Een jaar geleden kwam ik als bestuurslid van Zeker-OnLine in contact met een werkgroep van cloud stakeholders (CSPCert), ingesteld op initiatief van de Europese Commissie. Zij werkten aan een advies voor de European Union Agency for Cybersecurity (ENISA), die belast is met de taak staat een schema voor cybersecurity-certificering van clouddiensten op te stellen.

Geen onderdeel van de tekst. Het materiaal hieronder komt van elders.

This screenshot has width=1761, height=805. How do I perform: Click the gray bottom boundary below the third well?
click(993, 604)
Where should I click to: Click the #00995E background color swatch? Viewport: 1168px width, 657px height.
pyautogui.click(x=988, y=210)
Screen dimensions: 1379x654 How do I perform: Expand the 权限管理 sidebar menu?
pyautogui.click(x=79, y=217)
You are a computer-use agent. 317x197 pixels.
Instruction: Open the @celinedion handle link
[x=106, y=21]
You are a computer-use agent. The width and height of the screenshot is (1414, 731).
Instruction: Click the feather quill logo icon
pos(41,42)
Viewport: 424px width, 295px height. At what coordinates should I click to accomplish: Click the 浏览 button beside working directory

Mijn interesse was direct gewekt en het afgelopen jaar heb ik daar namens NOREA samen met hoogleraar Egon Berghout (ESAA) en de registeraccountants Bert Tuinsma en Bianca Smit (beiden van Zeker-OnLine) intensief aan mogen meewerken. Het gezamenlijke resultaat is een advies van 170 pagina’s dat de werkgroep op 12 juni 2019 aan de Europese Commissie heeft aangeboden.1

Een van de onderwerpen die Europese Unie hoog op haar politieke prioriteitenlijstje heeft staan, is de Digital Single Market (DSM). EU-brede initiatieven op dit terrein zullen ervoor zorgen dat er in Europa één markt voor goederen, diensten, personen, kapitaal en data ontstaat die optimaal digitaal wordt ondersteund. Geen versnippering dus, met 28 deelmarkten van afzonderlijke lidstaten met elk hun eigen faciliteiten en regelgeving, maar een centraal vanuit de Europese Unie geregelde markt.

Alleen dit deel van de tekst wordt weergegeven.